Thanksgiving Dinner Table with Roast Turkey

The pandemic isn’t over yet. But thankfully, for those of us who are fully vaccinated, this year’s holiday season promises to be far more festive than last year’s.

While this return to some semblance of normalcy is a welcome relief, for families with disabled children, the prospect of a return to large social gatherings can be a mixed blessing.

Here are some tips to ensure that your family’s Thanksgiving is a good time for all.

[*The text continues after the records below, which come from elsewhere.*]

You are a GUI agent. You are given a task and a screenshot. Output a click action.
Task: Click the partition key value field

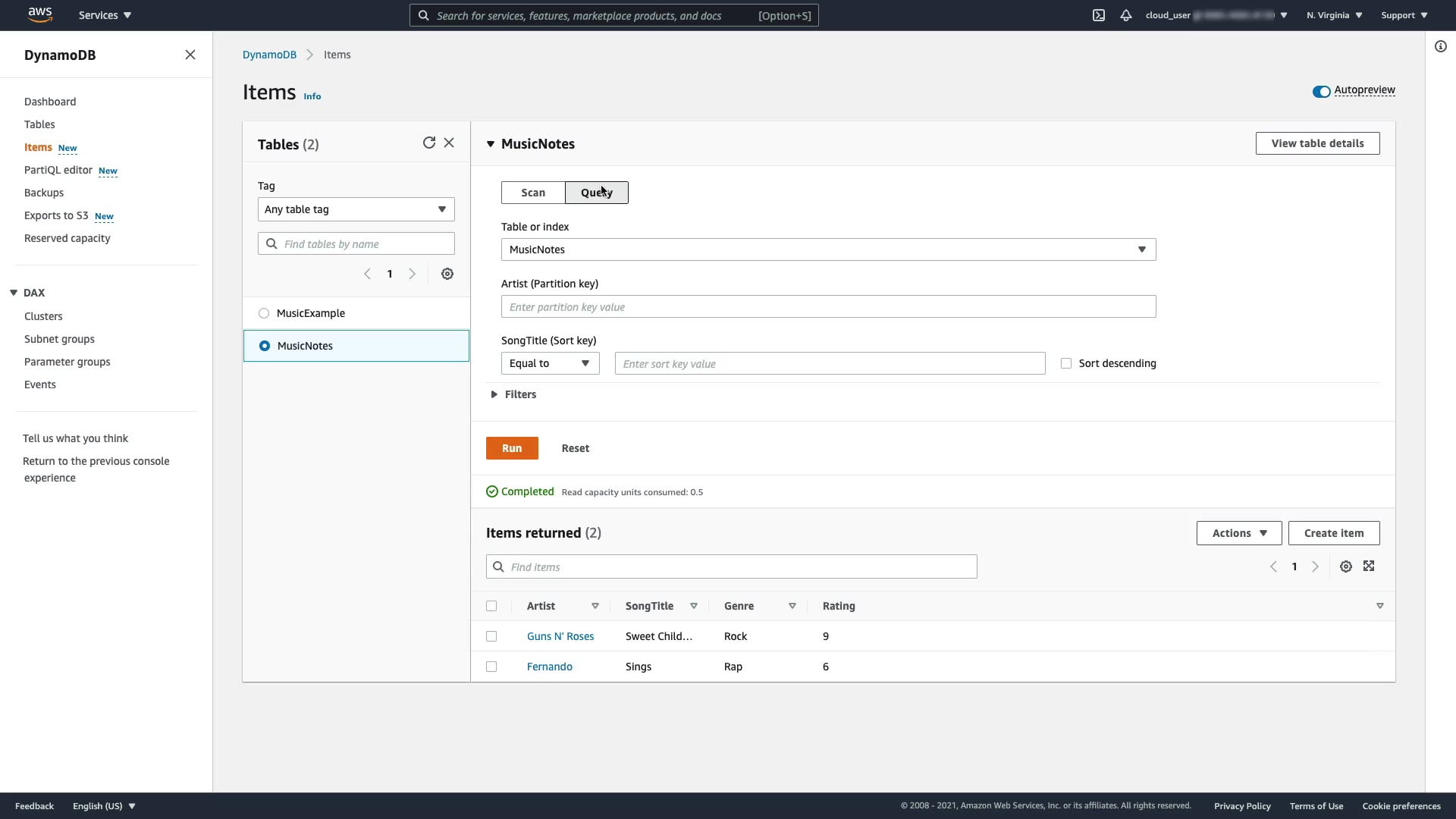click(x=828, y=307)
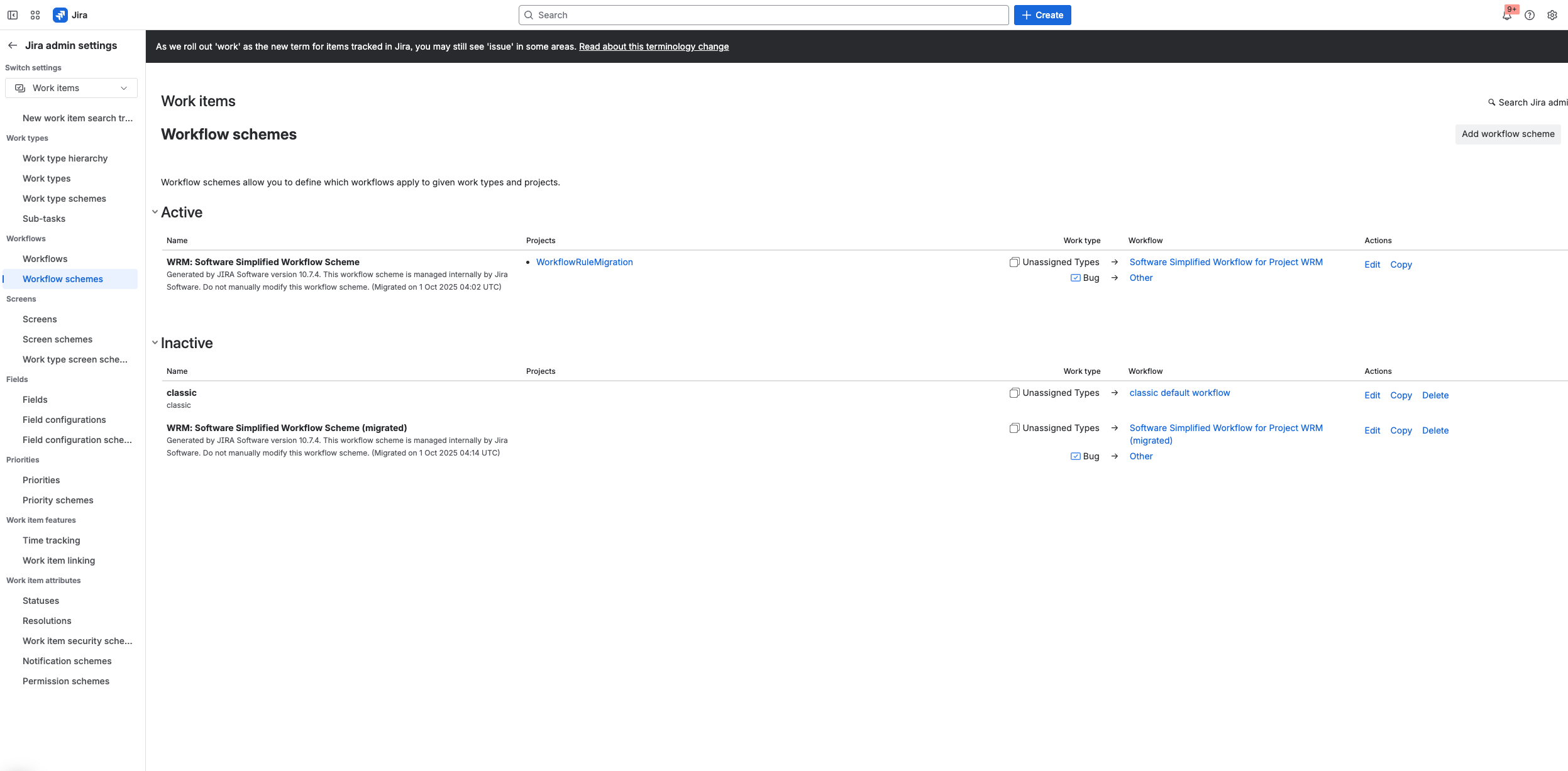This screenshot has width=1568, height=771.
Task: Open the Work items switch settings dropdown
Action: click(x=71, y=87)
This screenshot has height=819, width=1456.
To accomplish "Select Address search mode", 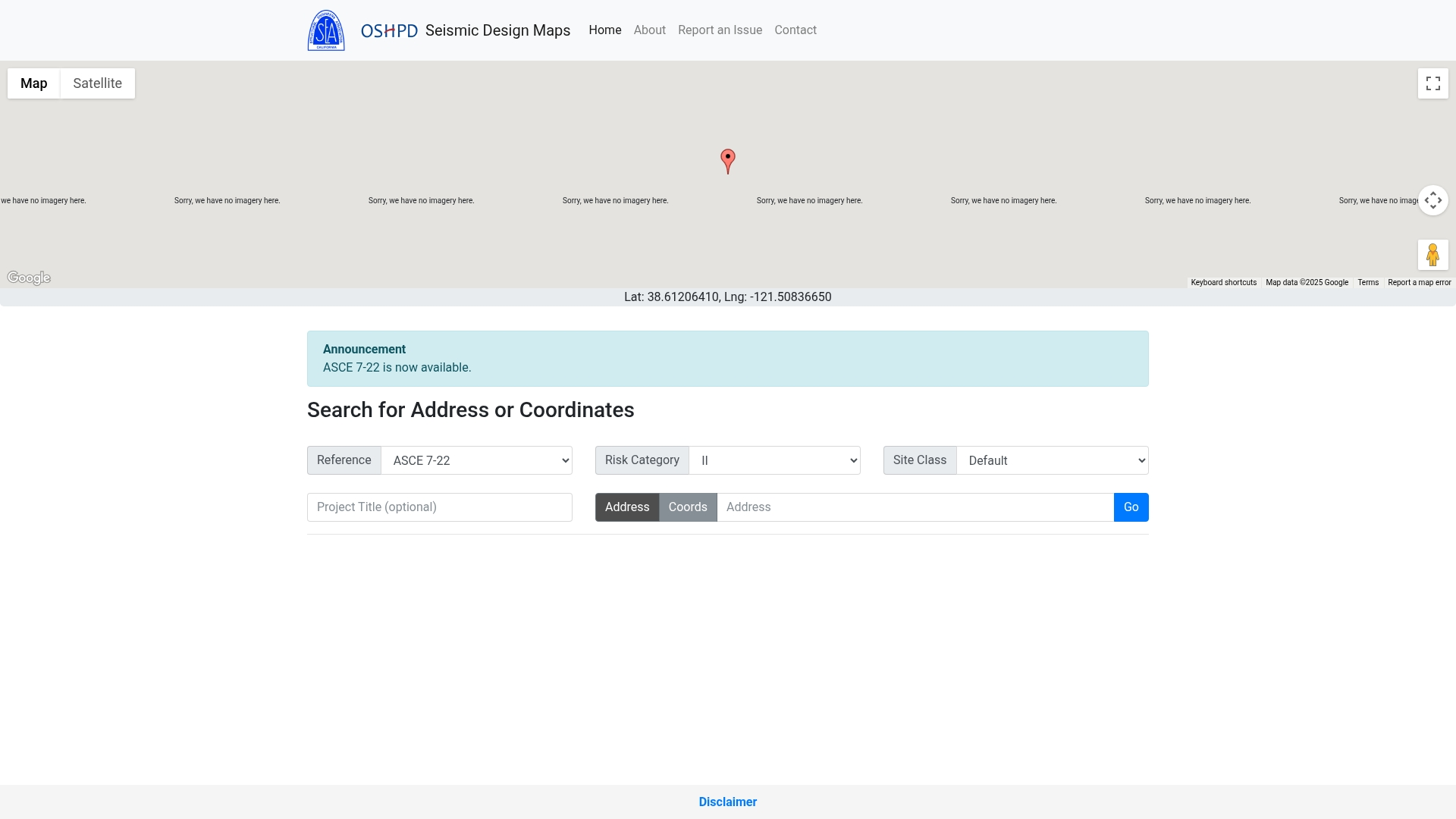I will click(626, 507).
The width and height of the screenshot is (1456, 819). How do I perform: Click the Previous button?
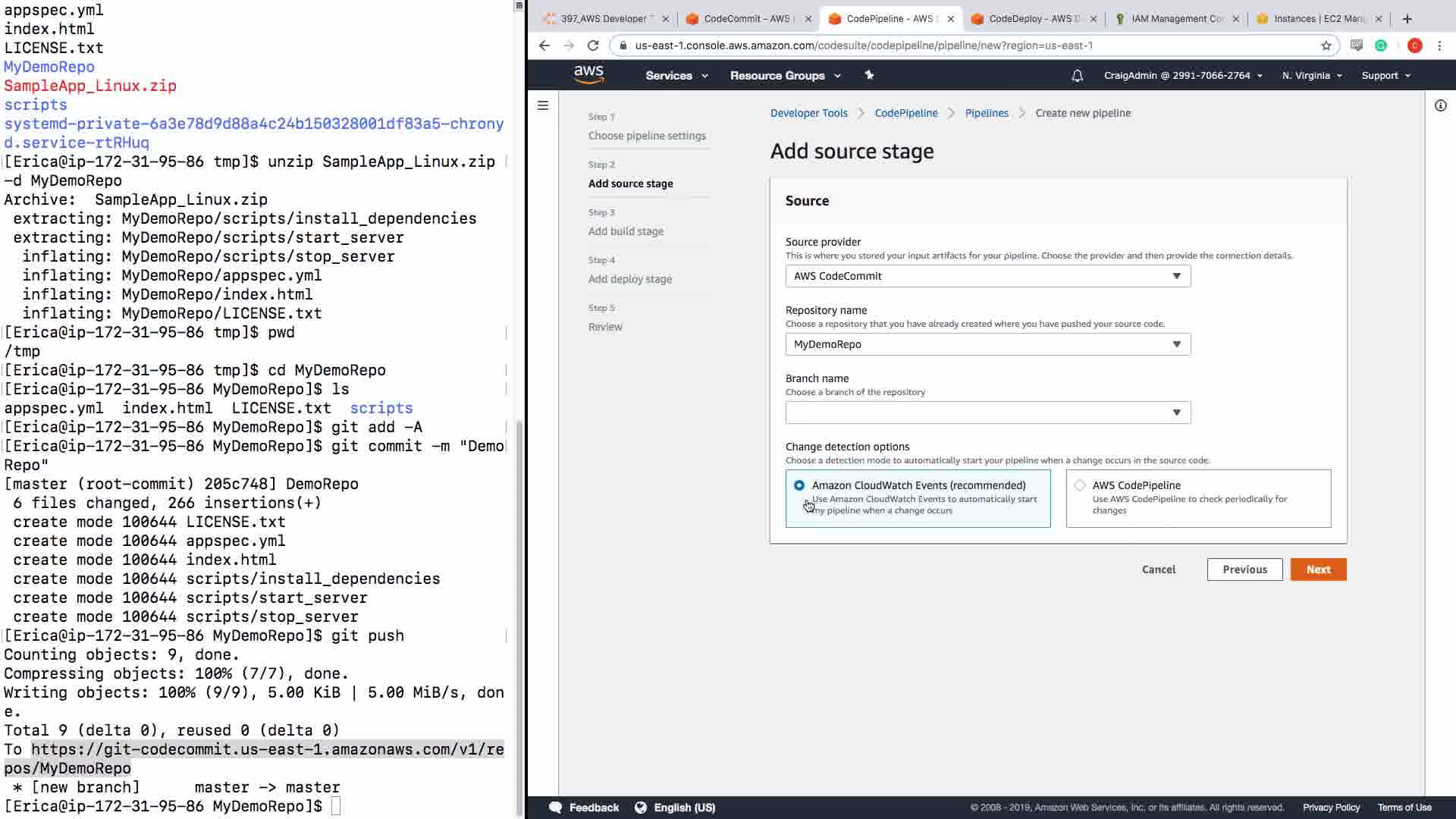pyautogui.click(x=1244, y=570)

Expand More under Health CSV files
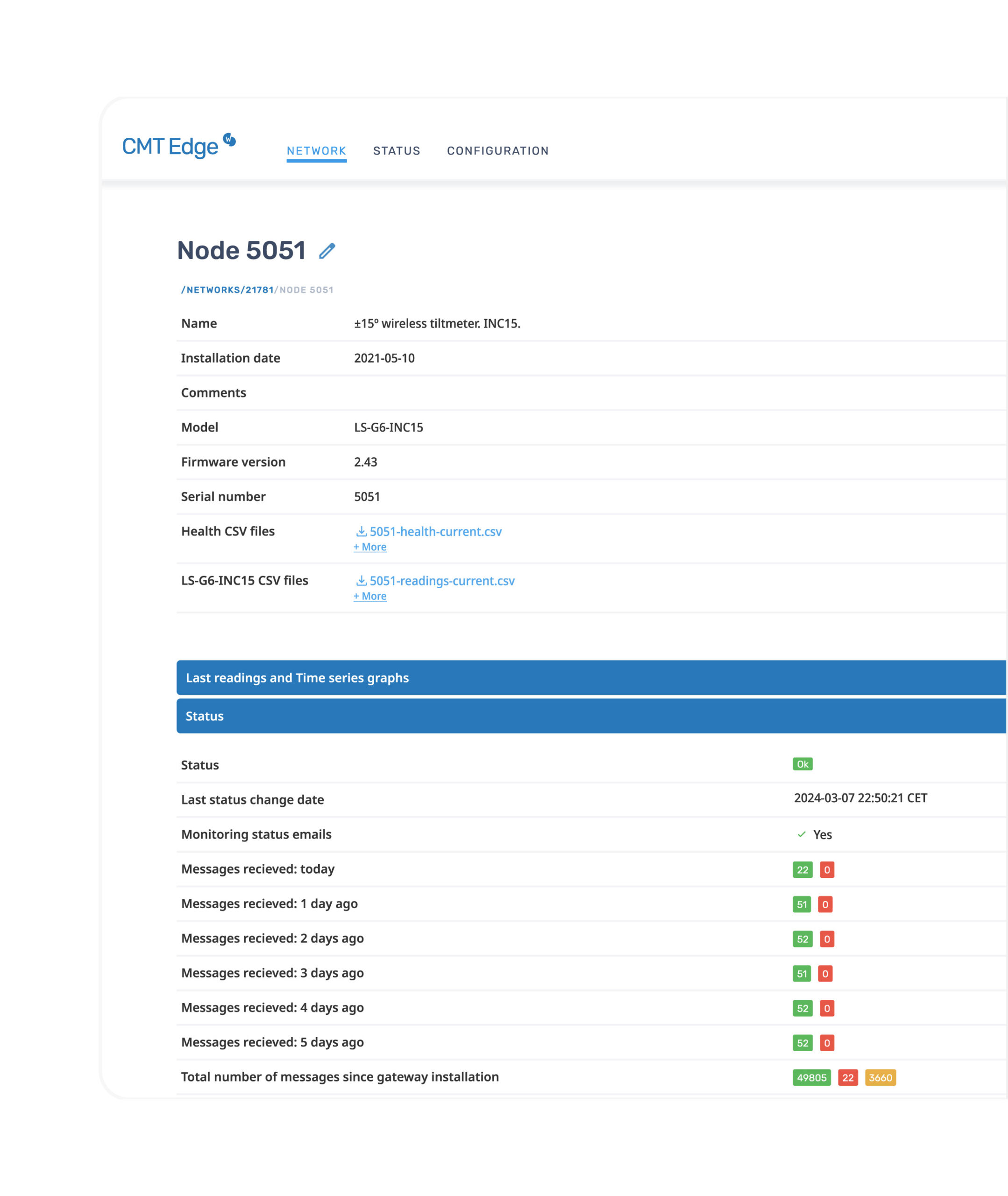click(370, 547)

1. Don’t forget the masks!

Bummer though it may be, the facts are the facts. Even if teens and adults in your family have received their vaccines, as of this writing, vaccines have just been authorized for children under 12. And while being fully vaccinated generally provides good protection, those who are older or immunocompromised can still get quite sick if they contract the virus. According to Healthy Children.org, a website from the American Academy of Pediatrics, “children and youth with special health care needs (CYSHCN) may be at increased risk for more severe illness and complications. This includes children with chronic physical, developmental, behavioral or emotional conditions, disabilities, and those with medically complex conditions.”

 2. Plan Ahead

Careful planning is key to successful holiday activities. If you’re traveling by plane, train or other means of public transportation, be sure to pack books, snacks, portable toys and sensory items such as a weighted vest, to keep children busy and calm on the trip. If your child is medically fragile, find out about healthcare facilities in the community you’re visiting. Double check hotel reservations, especially if you will require special accommodations for your child.

3. Prepare your child

After nearly two years of limited social interactions, your child may need to brush up on her social skills. Talk with her about what to expect at holiday gatherings and remind her of social protocols. Roleplay appropriate behaviors and reacquaint her with family members and friends through photos and memory sharing. Social stories are great way to teach children with social skills challenges to navigate the holidays. Special education advocate Lisa Lightner’s blog, A Day in Our Shoes has some great Thanksgiving-themed social stories that can serve as a jumping off point.

4. Talk with your host

If your holiday plans include visiting a friend or family member’s home, get the lay of the land beforehand. Have an open, honest discussion about your child’s needs and how best to accommodate them at the event. For example, find out what’s on the menu. If your child is on special diet or is just a picky eater, there’s no need for the host to change the menu. If you know what’s being served, you can supplement the meal by bringing food your child favors. Similarly, if your child becomes overwhelmed by large groups, noise, smells or other sensory experiences, ask your host if she would mind directing you to a space where your child can go to rest, play quietly, or watch TV if he becomes overstimulated. Most hosts will be more than happy to accommodate your child. If that’s not the case, maybe you should consider skipping the event.

 5. Don’t overdo it

While holiday season can be joyous, it can also be exceedingly stressful. After almost two years of quarantine, most of us are feeling anxious about returning to large gatherings. Children, especially children with disabilities, may feel this anxiety even more intensely than the rest of us. Respect that and adjust your holiday plans accordingly. If you and your family aren’t ready to resume pre-pandemic levels of socialization, that’s completely legitimate. Friends and family who love you will understand.